When I was on my third deployment, my father sent me a poem. He has done aid work in some pretty dangerous areas of the world, so while our circumstances were quite different, both of us had brushed up against the line of life and death a few times and related to each other’s experiences in that way. The poem he sent me was Rupert Brooke’s “Safety,” and it remains etched in my mind to this day.

By Rupert Brooke

Dear! of all happy in the hour, most blest
He who has found our hid security,
Assured in the dark tides of the world that rest,
And heard our word, ‘Who is so safe as we?’
We have found safety with all things undying,
The winds, and morning, tears of men and mirth,
The deep night, and birds singing, and clouds flying,
And sleep, and freedom, and the autumnal earth.
We have built a house that is not for Time’s throwing.
We have gained a peace unshaken by pain for ever.
War knows no power. Safe shall be my going,
Secretly armed against all death’s endeavour;
Safe though all safety’s lost; safe where men fall;
And if these poor limbs die, safest of all.

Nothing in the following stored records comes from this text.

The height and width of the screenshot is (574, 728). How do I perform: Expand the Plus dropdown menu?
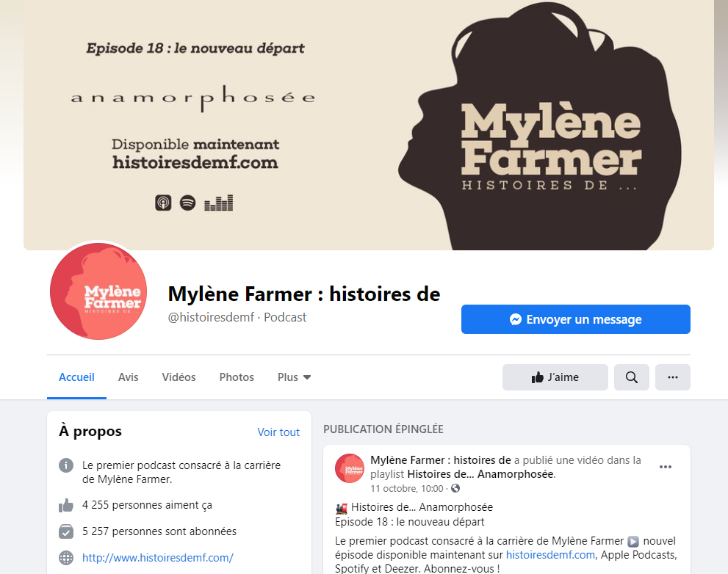[x=294, y=377]
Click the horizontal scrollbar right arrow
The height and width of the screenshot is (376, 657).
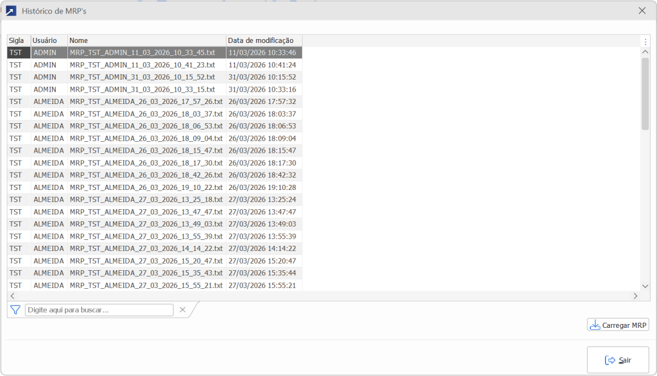point(636,296)
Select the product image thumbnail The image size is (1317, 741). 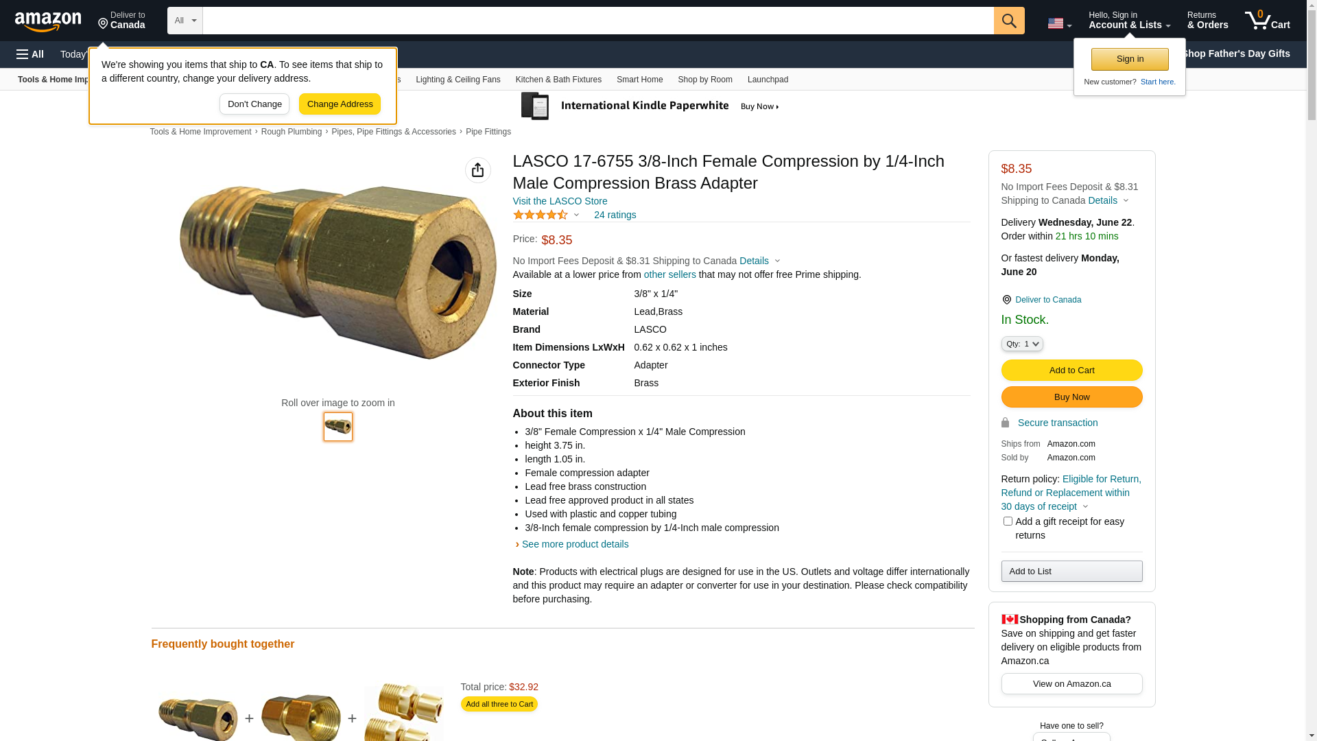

As I later discovered, Brooke was no stranger to combat. He enlisted into the British armed forces in August of 1914, just one month after the onset of the war. He was then commissioned into the Royal Navy as a sub-Lieutenant, and saw combat on the water. He participated in Antwerp Expedition in which the British aided Belgium, but ultimately lost to the Germans. Belgium lost an untold number of troops, and 33,000 were interned and 30,000 more were captured. 57 British were killed, 1,480 interned and 900 captured. By the time Brooke would have gotten to the battle, many would have known that it was already lost.

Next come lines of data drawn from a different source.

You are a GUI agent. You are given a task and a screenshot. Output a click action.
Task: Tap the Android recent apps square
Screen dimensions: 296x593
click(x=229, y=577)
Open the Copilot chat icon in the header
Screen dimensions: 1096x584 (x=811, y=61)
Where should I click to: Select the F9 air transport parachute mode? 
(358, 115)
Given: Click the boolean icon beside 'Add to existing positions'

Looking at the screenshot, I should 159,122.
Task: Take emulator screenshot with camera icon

Tragically, Brooke was bitten by a mosquito earlier the next year and caught a very serious bloodstream infection called septicemia. He died that April; he was 27 years old.

He would gain attention in literary circles as being a prolific wartime poet, and his words struck a chord with many of those fighting as well as those back at home, especially in the following years of WWI. He wrote other great sonnets such as “The Soldier” which is arguably his most popular, as well as “The Dead.” His work was so inspirational that it even garnered the attention of Winston Churchill, who was the political head of the Royal Navy at the time.

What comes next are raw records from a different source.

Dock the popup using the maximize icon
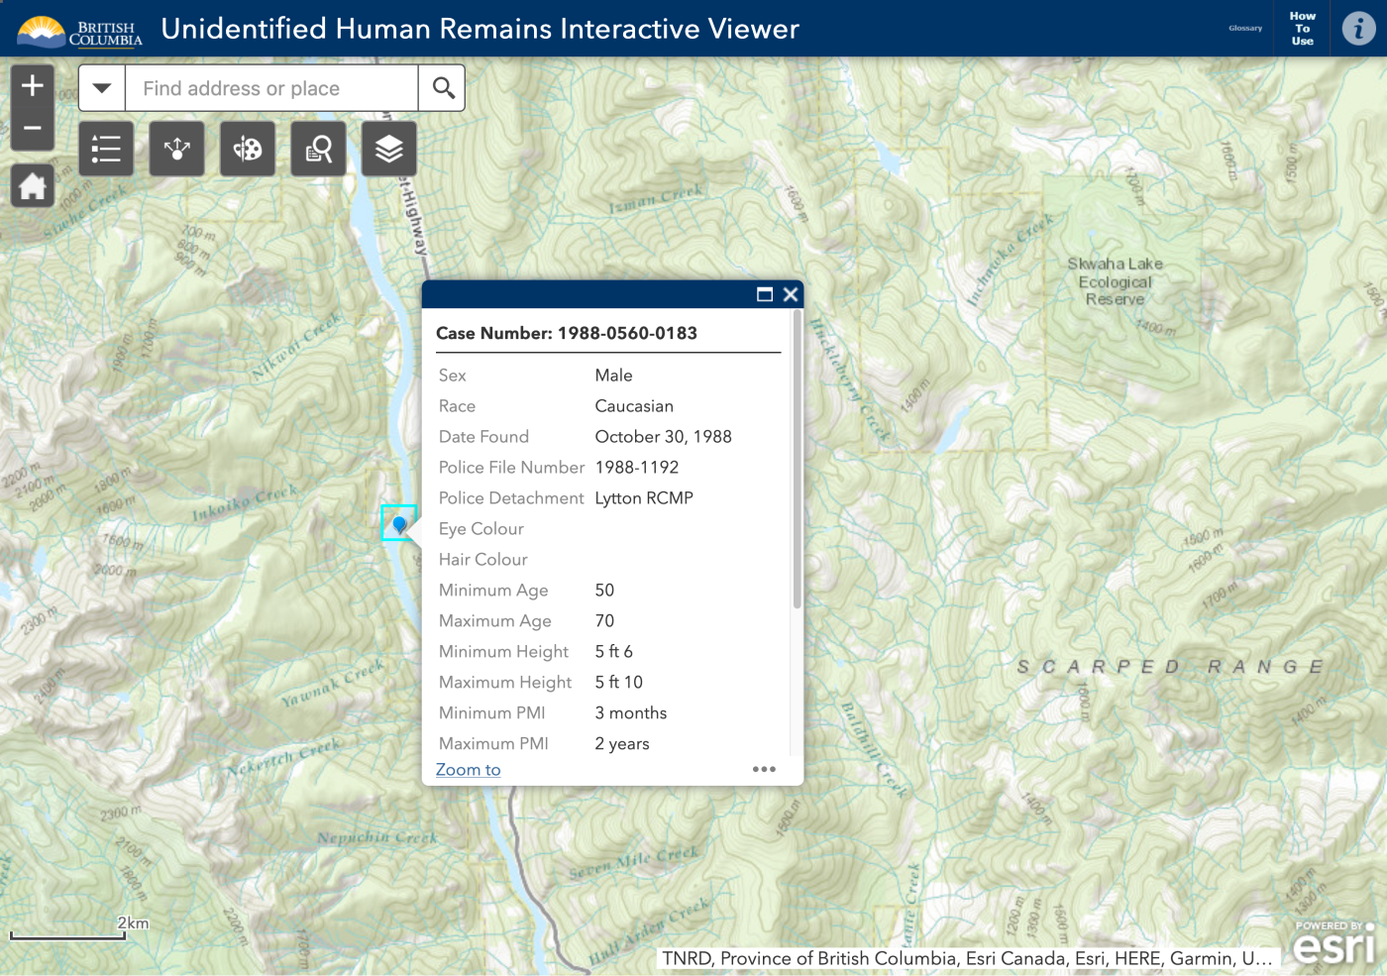The image size is (1387, 976). (763, 294)
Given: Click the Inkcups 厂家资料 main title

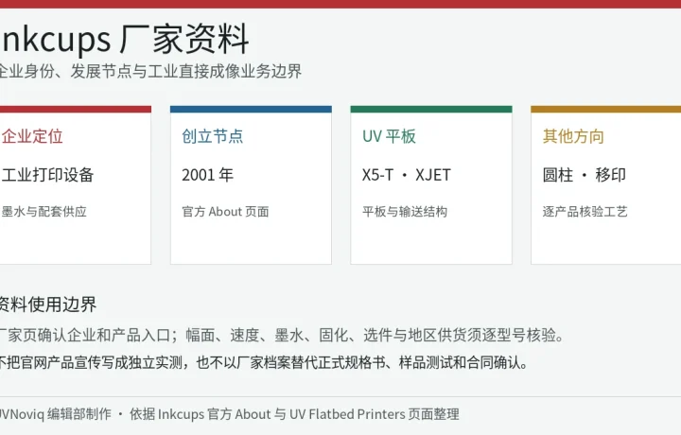Looking at the screenshot, I should 125,39.
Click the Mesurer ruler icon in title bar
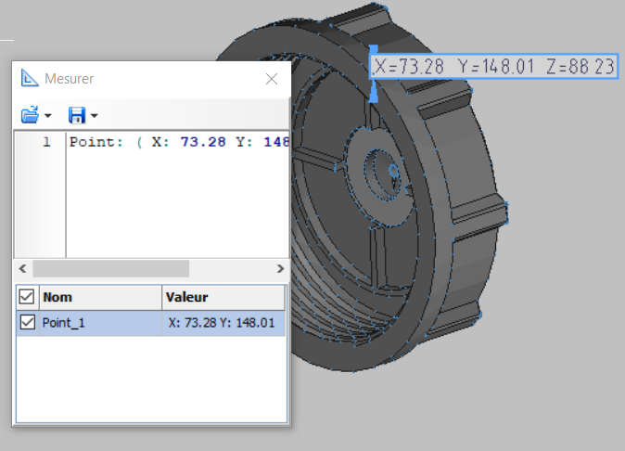Image resolution: width=625 pixels, height=451 pixels. [30, 79]
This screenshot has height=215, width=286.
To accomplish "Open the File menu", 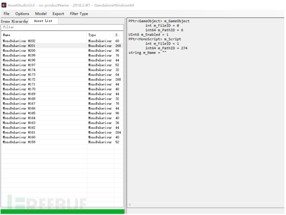I will (x=7, y=14).
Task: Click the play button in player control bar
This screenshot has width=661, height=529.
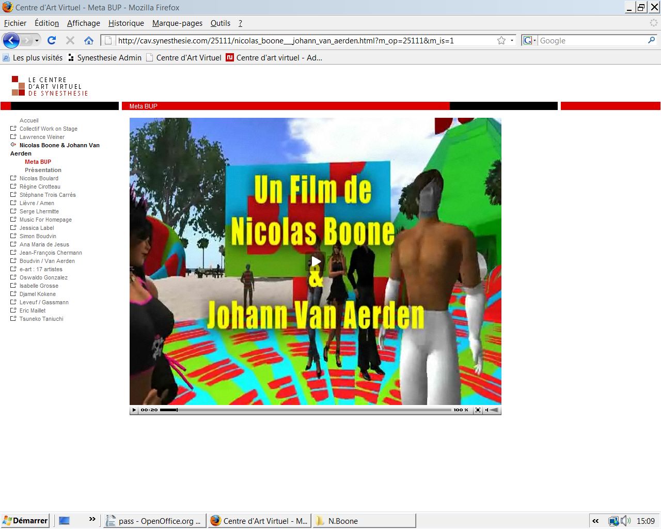Action: tap(134, 410)
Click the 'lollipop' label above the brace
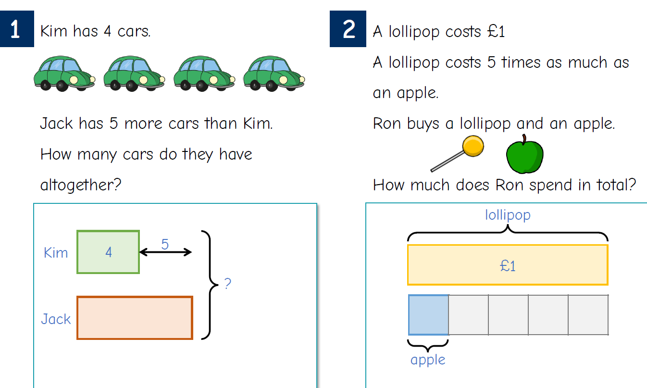The height and width of the screenshot is (388, 647). (x=508, y=214)
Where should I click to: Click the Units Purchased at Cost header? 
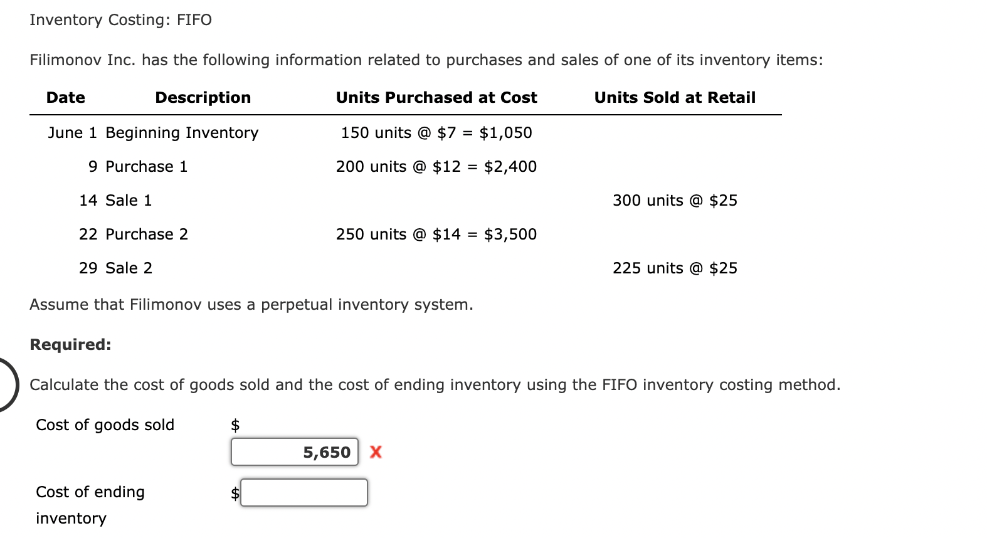(436, 97)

Like Stephen Crane, he died at a young age but his work lives on. It is a rare balance, to find poetry in war that focuses on things other than bleak heartbreak or crushing helplessness (one thinks of T.S. Eliot’s “The Waste Land”). He integrates the raw reality of what men are doing — slaughtering each other on a massive scale — but still finds room for things like patriotism, courage, peace of mind, and other values that don’t glorify the reality of war, but simply highlights the honest optimism you might find from someone in the trenches.